The sewage disposal violation carries a separate and serious risk. Improper wastewater handling introduces the possibility of fecal contamination spreading through the facility, across surfaces, and into food preparation areas. It is not a paperwork violation.

The missing consumer advisory for raw or undercooked foods matters most for specific customers: elderly diners, pregnant women, young children, and anyone with a compromised immune system. Without that disclosure, those customers cannot make an informed decision about what they are ordering.

The Longer Record

This closure was not an isolated event. State records show Discovery Indian Cuisine has accumulated 335 violations across 32 inspections at the US 19 address. This is now its third emergency closure.

The first came on November 16, 2022, also for rodent activity. That closure lasted one day; the restaurant was cleared to reopen November 17. The pattern did not hold. The facility continued accumulating high-severity violations across the following years, and the same underlying condition that closed it in 2022 closed it again in May 2026.

The inspection record in the months before this closure shows no improvement trajectory. On December 18, 2025, inspectors documented 10 high-severity violations and four intermediate ones in a single visit, the highest single-visit count in the recent history. That was followed by five high-severity violations on February 20, four on April 22, and four more on May 5, eight days before the closure.

The restaurant has had at least eight inspections since December 2025 alone. High-severity violations appeared in every one of them.

Still Flagged After Reopening

What makes the May 15 reopening notable is what the record shows at the moment the closure was lifted. Three high-severity violations and three intermediate violations were still documented on that inspection. State records confirm the restaurant met the threshold to reopen, but the violations present at clearance are part of the public record.

Discovery Indian Cuisine is licensed as a permanent food service facility in Pinellas County. It has now been emergency-closed for rodent activity twice at the same address, in 2022 and again in 2026.

Whether the conditions that produced 335 violations across 32 inspections have been resolved is a question the next inspection will answer.

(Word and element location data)
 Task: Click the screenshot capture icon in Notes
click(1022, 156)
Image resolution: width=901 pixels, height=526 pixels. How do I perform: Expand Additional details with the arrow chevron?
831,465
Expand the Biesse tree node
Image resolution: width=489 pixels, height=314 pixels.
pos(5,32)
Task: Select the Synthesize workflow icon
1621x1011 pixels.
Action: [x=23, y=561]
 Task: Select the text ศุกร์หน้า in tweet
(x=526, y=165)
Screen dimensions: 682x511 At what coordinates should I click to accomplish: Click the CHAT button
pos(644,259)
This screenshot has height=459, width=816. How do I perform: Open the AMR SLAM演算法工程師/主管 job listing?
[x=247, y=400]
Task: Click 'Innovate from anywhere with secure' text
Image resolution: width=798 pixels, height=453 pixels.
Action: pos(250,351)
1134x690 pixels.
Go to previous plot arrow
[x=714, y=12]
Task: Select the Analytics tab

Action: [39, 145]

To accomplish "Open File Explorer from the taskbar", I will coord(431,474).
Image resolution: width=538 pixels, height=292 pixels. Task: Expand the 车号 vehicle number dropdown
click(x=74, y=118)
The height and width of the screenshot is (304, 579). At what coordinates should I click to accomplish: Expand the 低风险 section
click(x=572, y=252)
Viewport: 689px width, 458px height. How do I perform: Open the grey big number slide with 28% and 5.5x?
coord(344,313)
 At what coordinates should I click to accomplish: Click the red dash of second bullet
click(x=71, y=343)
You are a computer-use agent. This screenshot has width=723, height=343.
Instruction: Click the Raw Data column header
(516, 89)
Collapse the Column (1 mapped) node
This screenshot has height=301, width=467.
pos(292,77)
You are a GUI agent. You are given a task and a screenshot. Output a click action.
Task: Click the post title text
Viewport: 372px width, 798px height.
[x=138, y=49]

-- The problem --
According to the restaurant inspection report, on what date did Discovery Indian Cuisine's first emergency closure take place? You won't need the data for this.

-- Worked answer --
November 16, 2022.